I think it is clear to most people that "none" is not secure. But I think many people assume that face unlock is secure if it is available.

Meanwhile, I believe as a practical matter that Google does not contribute face-unlock code to AOSP. If that is accurate then it is unsurprising if the GrapheneOS project does not implement and maintain such code.

Vomitorius

other8026 that is what I mean - they remove facial unlock, as insecure, but leave 'none'. The photo based unlock is a Fort Knox in comparison with NONE.
I, as user, prefer to decide myself which method to use - we are in GOS not in Apple, you know.
If they leave 'none' as option, they should leave facial as well. They are both insecure.
Or remove both.

phone-company

Vomitorius

With “none” everyone knows that there is no security. With “faceunlock”, security is conveyed that does not exist. You can be forced to unlock or the device can be held in front of your face. This is now legal almost everywhere in the EU. Therefore, “faceunlock” does not meet the security standard. My opinion :)

Vomitorius

de0u GOS has most strict position on security, there should be no room for 'assuming' 🙂

de0u

Alan_the_coder I still believe that Unsecure Face Unlock + N-digits PIN code is more secure than only N-digits PIN code. Can't we force a user who chose Face Unlock to also setup a PIN code?

Again (de0u), as long as there is no face-unlock implementation in AOSP, there isn't a "Face Unlock" that users could possibly choose. Unless perhaps somebody contributes a proposed implementation.

KleinesSinchen

Allowing face unlock without sensors designed for this provides a false sense of security. A camera can be easily fooled with masks or in worst case with a photo.

If one is testing something and frequently switches profiles or reboots multiple times there might be a reason to have no screen lock (temporarily).

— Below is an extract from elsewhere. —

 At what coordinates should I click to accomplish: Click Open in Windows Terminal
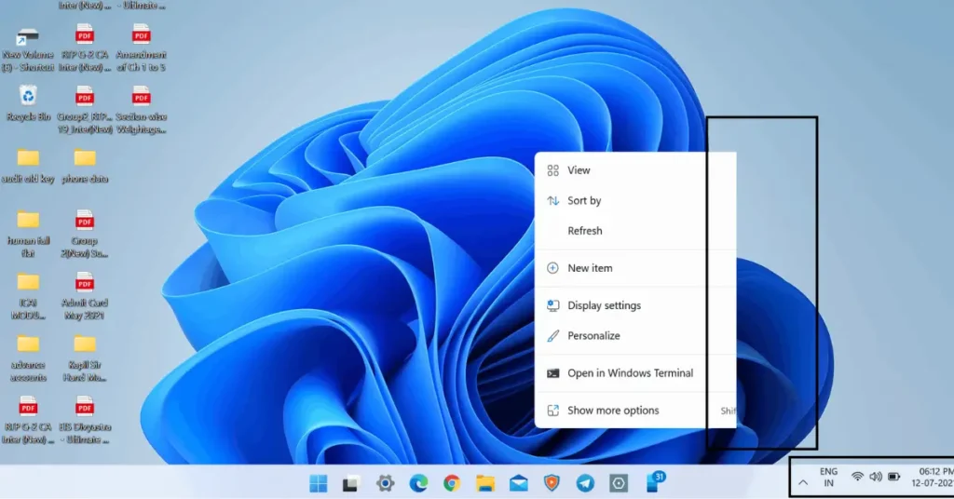pos(630,373)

Similar argumentation regarding the pattern unlock method can be found in these threads:
https://discuss.grapheneos.org/d/2477-pattern-lock-considered-insecure-but-swipe-lock-or-none-lock-allowed
https://discuss.grapheneos.org/d/16393-maybe-re-instate-pattern-unlock

Vomitorius

phone-company there is insecure method in most secure system, my opinion :}

Alan_the_coder

Entering 1234 as a PIN code is also unsecure...
I still believe that Unsecure Face Unlock + N-digits PIN code is more secure than only N-digits PIN code. Can't we force a user who chose Face Unlock to also setup a PIN code?
There is something similar for Finger Unlock but the PIN code is not mandatory.

Alan_the_coder

de0u you're right, unfortunately this is the only option (developing face unlock in house)

NetRunner88

Face and Finger print are a Who (user) at a minimum, should not be used as a "password" in any case

Alan_the_coder

NetRunner88 yes, also we can change a password but not our fingerprint or our face!